Here’s how to make one of those fun little maps that takes the area of one known location and puts it atop another known location, to potentially surprise you with some cool scale context.
“Wow, the 48 contiguous US states are about the same size as Australia!” And stuff like that.
It can be fun and surprising because so many of the projections we’re most familiar with are pretty generous size-distorters. I like these sorts of maps because they can give a sense of context and scale for places that are physically (or conceptually) distant from each other. And while this sort of map might be a fun challenge to our specific perceptions of places, in a broader sense they invite an opportunity to question some more mental models of our world that could do with a fresh perspective.
For example, Ontario, Canada, is actually really big. I think bigger than you might guess. I mean, here’s how it compares to Alaska.
I know, right? See, comparative size maps. They’re fun.
Here’s how you can make one of these in an ArcGIS Pro project (two maps and a layout):
- Create two maps in an ArcGIS Pro project.
- Assign both maps the same projection, but the projection parameters are updated for each so the Latitude and Longitude of its center are the center of the area of interest.
- Insert both maps into a Layout.
- Copy the scale (bottom left) of one map and paste it into the scale of the other.
And that, friends, is pretty much it. If you’d like to watch a tedious and drawn out version of that process, with nasally rambling narration and awkward pauses, then feast your eyes on this…
0:00 Ah just skip this bit.
0:58 Style up a map for one location (in this case, Alaska).
1:44 Tweak each map’s projection (in this case, World from Space) so the “Latitude Center” and “Longitude Center” are roughly the same as the center of your area of interest.
2:49 No, I’m not using an equal area projection. WHAT! True. You don’t need to with this method as long as each map has the same projection and the projection is centered to the area of interest.
3:10 Give the second map the same projection, with a custom center.
3:40 For the overlay map, use only the area of interest (definition query) and apply a symbology that lets you see through it well.
3:58 New layout. Insert both maps right on top of each other.
4:47 Copy the scale of one map frame, and apply it to the other map frame (copy and paste the little scale value in the bottom left part of the layout).
6:02 Dress up the bottom map a bit with a terrain-enhancing blend mode.
6:11 Recap. For posterity.
7:18 Shameless invitation to subscribe to this map-how-to YouTube channel.

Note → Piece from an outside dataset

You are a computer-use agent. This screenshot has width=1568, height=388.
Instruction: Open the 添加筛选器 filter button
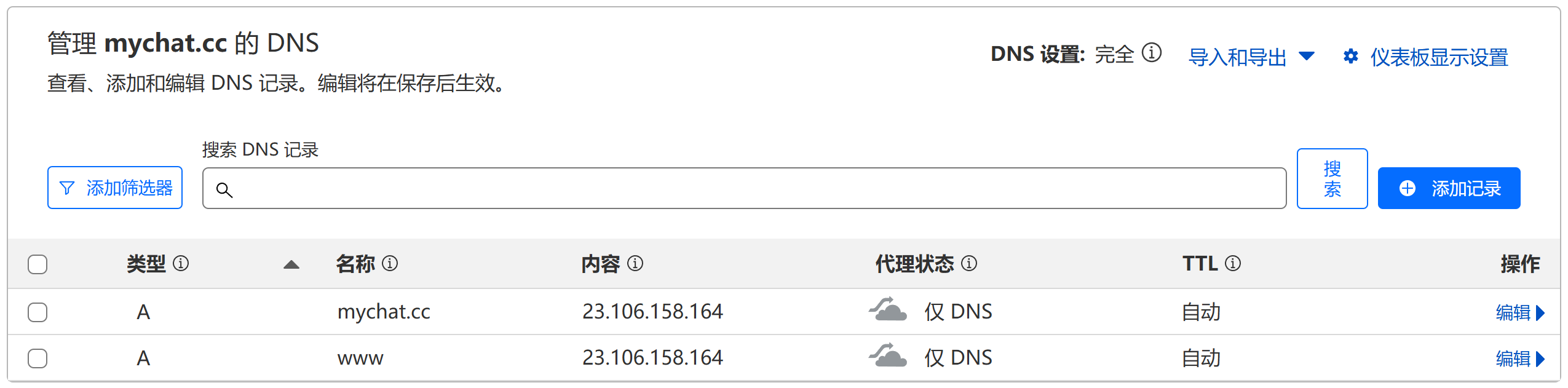tap(115, 188)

Ready to just crank out size comparison maps one after the other? That’s great because we could all use a bit of a challenge to our save and cozy geographic assumptions. Get shaken up once in a while!
P.S. Thank you to my friends in Ontario for generously volunteering your beautiful (and surprisingly vast) province. In hindsight, I really wish I’d used a version of the Ontario border that omitted Great Lakes so nobody would think I was pulling a fast one on them. It’s really not all that much area, though. See?